Your goal:
Your answer should be every line below that includes the word "computer".

Given data:
+ + + +

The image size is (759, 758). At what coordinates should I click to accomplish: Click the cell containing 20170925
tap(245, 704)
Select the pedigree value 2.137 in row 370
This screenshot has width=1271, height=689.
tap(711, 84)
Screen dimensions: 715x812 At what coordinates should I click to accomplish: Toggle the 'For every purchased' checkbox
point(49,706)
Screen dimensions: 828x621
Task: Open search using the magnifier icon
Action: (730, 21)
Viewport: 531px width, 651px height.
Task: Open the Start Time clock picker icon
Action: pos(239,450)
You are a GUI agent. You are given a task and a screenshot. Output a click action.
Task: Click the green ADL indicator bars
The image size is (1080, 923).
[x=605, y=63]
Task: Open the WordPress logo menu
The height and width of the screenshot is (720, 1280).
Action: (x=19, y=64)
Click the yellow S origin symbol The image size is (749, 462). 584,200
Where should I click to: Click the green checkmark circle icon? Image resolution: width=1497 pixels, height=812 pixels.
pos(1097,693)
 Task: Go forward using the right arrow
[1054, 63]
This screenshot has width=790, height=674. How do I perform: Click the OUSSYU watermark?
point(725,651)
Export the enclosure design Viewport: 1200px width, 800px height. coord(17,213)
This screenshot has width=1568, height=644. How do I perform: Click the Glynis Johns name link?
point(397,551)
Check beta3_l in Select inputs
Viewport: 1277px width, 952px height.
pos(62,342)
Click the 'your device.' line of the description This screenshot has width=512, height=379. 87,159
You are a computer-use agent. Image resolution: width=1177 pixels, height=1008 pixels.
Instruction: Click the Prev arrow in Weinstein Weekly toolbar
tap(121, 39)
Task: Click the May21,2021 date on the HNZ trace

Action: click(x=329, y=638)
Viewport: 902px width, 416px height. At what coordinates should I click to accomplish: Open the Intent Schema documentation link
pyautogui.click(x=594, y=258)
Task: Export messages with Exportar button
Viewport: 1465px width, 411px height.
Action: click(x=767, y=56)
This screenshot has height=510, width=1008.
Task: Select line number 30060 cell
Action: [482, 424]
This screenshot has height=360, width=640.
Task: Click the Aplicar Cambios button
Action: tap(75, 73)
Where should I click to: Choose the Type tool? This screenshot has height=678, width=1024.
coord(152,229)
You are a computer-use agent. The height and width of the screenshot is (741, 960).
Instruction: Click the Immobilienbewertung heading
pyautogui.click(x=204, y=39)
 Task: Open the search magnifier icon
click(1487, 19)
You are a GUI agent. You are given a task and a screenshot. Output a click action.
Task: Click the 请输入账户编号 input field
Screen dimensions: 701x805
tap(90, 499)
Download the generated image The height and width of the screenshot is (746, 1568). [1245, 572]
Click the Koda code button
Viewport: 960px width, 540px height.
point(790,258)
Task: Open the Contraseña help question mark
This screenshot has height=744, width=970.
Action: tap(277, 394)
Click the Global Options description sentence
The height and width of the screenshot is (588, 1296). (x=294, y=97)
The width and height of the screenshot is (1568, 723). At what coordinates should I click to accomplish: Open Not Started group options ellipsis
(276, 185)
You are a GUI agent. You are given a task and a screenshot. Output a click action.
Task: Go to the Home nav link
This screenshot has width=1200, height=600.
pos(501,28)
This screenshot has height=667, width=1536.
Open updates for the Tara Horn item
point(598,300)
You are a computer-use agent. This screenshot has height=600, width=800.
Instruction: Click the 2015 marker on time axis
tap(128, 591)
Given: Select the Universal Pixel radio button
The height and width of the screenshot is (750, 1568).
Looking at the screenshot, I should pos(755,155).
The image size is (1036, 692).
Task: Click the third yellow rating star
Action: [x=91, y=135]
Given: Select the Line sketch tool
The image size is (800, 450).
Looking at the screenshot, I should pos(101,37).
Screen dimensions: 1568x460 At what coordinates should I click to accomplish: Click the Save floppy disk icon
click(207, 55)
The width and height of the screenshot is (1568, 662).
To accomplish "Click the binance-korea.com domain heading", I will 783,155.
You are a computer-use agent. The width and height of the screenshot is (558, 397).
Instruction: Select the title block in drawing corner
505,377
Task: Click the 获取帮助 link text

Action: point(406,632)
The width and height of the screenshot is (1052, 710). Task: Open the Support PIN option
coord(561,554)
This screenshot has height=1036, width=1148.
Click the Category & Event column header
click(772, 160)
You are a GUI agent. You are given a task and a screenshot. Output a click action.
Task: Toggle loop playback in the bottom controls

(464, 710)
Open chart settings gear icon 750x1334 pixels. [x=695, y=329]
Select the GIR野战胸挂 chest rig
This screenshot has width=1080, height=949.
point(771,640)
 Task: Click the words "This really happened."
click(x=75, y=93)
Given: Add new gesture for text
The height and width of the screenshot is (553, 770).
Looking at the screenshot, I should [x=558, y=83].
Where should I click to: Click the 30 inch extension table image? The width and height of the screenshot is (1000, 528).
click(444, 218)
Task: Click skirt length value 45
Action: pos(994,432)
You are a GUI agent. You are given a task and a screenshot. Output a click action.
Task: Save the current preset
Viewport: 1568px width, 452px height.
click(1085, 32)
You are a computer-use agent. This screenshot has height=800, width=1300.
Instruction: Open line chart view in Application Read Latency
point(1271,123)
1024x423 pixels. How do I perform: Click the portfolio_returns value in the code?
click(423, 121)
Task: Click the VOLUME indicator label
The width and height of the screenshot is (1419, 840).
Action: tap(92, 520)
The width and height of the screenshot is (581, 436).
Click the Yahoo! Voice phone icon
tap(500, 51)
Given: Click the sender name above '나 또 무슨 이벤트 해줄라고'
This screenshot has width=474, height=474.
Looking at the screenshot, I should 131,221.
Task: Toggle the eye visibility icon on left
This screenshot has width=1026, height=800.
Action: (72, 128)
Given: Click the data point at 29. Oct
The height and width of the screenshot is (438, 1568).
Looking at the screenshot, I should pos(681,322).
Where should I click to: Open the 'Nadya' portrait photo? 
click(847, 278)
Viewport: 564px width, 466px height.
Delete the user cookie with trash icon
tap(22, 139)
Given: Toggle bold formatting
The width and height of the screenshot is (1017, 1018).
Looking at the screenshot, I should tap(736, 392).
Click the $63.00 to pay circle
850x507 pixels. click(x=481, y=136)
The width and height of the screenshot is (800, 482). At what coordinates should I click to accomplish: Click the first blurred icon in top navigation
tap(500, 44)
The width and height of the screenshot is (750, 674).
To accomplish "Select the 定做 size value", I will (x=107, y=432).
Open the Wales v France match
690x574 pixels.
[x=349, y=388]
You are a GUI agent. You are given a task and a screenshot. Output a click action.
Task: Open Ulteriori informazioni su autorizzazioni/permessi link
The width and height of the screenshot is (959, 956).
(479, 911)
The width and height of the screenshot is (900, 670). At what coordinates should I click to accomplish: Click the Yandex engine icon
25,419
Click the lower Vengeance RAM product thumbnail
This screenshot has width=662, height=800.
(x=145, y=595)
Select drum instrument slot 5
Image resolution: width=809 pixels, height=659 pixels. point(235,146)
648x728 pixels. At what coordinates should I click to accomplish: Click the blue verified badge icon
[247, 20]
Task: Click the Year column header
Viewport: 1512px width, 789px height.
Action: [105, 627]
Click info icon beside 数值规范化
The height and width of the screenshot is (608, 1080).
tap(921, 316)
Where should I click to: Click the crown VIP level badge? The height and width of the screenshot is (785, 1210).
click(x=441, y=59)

+ + + +

Expected answer:
You are a computer-use agent. Image resolution: width=1177 pixels, height=1008 pixels.
You are a computer-use agent. The height and width of the screenshot is (741, 960).
You are a computer-use agent. This screenshot has height=600, width=800.
You are a computer-use agent. The width and height of the screenshot is (558, 397).
You are a computer-use agent. This screenshot has height=800, width=1300.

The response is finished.